Quels sont les dessous de la nouvelle crise diplomatique entre Alger et Paris?
Dans un entretien à Sputnik, Soulaimane Cheikh Hamdi, expert en sécurité, analyse les dessous de la nouvelle crise diplomatique entre la France et l’Algérie, suite aux propos de Macron, jugés offensants par les autorités algériennes. En plus des considérations électoralistes, il évoque également les enjeux sécuritaires et géostratégiques.
SputnikLes déclarations du 30 septembre d’Emmanuel Macron et rapportées le 2 octobre par le journal Le Monde, évoquant le système politique algérien et la colonisation de l’Algérie par la France (1830-1962), ont déclenché une nouvelle crise diplomatique entre les deux pays. En effet, le ministère algérien des Affaires étrangères a annoncé, le jour-même de la diffusion des propos du Président français, le rappel immédiat pour "consultations" de l’ambassadeur d’Algérie à Paris, Mohamed Antar-Daoud, et la fermeture de l’espace aérien du pays aux avions militaires français de l’opération Barkhane au Mali, espace qu’ils étaient autorisés à survoler depuis 2013. Le dimanche 10 octobre, lors d’un entretien télévisé, le Président Abdelmadjid Tebboune avait conditionné le retour de son ambassadeur à Paris au "respect total de l’État algérien et de l’Algérie", soulignant que "la France doit oublier que l’Algérie était une colonie".

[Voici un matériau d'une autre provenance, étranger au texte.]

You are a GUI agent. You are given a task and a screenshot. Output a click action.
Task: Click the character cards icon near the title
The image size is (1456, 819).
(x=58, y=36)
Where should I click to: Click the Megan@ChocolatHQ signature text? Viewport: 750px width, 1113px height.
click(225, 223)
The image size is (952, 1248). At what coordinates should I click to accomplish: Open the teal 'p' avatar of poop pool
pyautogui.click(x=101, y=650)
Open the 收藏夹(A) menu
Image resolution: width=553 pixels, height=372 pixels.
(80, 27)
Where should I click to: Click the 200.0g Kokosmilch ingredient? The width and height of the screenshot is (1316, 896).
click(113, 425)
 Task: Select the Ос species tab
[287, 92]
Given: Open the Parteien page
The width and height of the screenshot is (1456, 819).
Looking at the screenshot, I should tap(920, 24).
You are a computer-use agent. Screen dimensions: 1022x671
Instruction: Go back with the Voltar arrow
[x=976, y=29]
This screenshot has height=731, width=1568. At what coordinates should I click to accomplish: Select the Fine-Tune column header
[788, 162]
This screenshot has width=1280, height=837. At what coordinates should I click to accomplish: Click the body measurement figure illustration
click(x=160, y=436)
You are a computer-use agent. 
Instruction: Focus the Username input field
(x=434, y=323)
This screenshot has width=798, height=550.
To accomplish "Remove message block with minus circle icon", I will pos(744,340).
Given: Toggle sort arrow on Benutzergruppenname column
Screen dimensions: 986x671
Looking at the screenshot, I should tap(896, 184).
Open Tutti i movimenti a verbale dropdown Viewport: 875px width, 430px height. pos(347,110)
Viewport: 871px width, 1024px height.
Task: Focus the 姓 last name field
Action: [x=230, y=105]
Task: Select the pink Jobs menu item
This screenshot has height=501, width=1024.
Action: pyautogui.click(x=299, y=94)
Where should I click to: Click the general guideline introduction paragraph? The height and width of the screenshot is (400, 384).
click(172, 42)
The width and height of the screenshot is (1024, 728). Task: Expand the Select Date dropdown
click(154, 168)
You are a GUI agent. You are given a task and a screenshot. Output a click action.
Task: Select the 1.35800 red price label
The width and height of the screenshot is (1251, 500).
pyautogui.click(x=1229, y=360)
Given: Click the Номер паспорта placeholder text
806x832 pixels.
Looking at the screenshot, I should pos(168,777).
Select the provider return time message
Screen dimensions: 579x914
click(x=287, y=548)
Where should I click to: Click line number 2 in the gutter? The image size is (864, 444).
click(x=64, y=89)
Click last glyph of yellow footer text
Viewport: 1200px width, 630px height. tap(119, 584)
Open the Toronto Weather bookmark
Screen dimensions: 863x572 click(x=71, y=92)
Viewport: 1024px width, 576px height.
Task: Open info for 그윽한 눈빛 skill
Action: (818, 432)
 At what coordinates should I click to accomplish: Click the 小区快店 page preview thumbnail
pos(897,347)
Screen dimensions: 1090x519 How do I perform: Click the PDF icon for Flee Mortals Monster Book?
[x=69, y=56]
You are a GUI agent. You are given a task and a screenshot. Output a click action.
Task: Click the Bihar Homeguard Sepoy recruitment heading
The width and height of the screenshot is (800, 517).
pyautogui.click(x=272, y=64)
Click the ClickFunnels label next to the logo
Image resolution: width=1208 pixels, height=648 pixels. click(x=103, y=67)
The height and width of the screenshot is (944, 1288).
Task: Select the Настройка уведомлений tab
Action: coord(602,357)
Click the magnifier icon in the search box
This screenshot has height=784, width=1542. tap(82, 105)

Qu’a dit le Président français? Lors de son intervention à l’Élysée devant 18 jeunes issus de familles ayant intimement vécu la guerre d’Algérie (1954-1962), Macron avait dénoncé une "histoire officielle […] totalement réécrit[e] qui ne s’appuie pas sur des vérités"mais sur "un discours qui, il faut bien le dire, repose sur une haine de la France". Et d’ajouter que "la nation algérienne post-1962 s’est construite sur une rente mémorielle et qui dit: +Tout le problème, c’est la France+". Dans le même sens, il a indiqué qu’"il y avait de précédentes colonisations. Moi, je suis fasciné de voir la capacité qu’a la Turquie à faire totalement oublier le rôle qu’elle a joué en Algérie et la domination qu’elle a exercée". Enfin, le chef de l’État français a précisé qu’il "ne parl[ait] pas de la société algérienne dans ses profondeurs mais du système politico-militaire qui s’est construit sur cette rente mémorielle. J’ai un bon dialogue avec le Président Tebboune, mais je vois qu’il est pris dans un système qui est très dur".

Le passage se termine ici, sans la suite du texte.